Instructions to follow
When duplicating the records beneath this instruction, omit every picture and keep all else exact.

Material supplied
[Start of section]
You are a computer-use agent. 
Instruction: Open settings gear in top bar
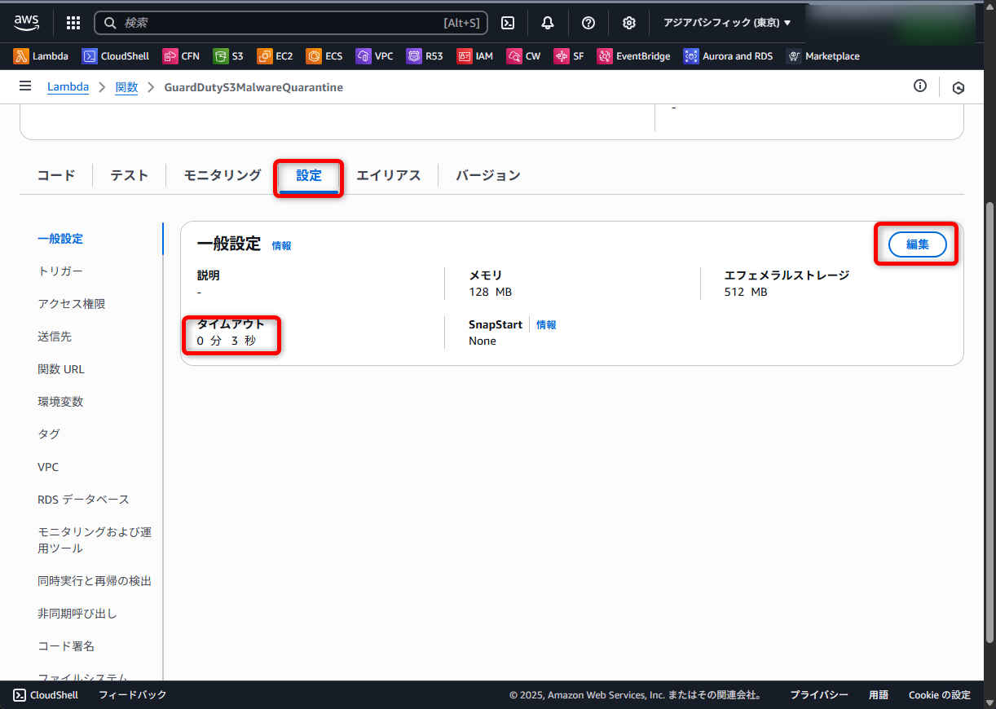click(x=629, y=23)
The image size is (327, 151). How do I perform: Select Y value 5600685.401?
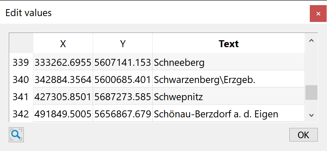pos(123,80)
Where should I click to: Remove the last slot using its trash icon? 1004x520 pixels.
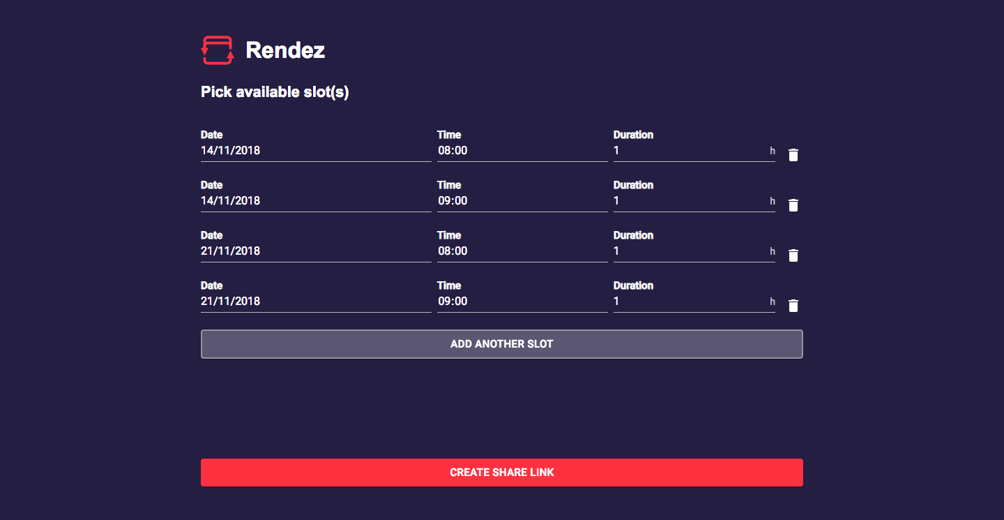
[End of section]
Problem solution
You are a computer-use agent. 
Instruction: Open settings gear in top bar
click(x=629, y=23)
The image size is (327, 151). How do I perform: Select Y value 5600685.401?
pos(123,80)
Where should I click to: Remove the last slot using its trash icon? 1004x520 pixels.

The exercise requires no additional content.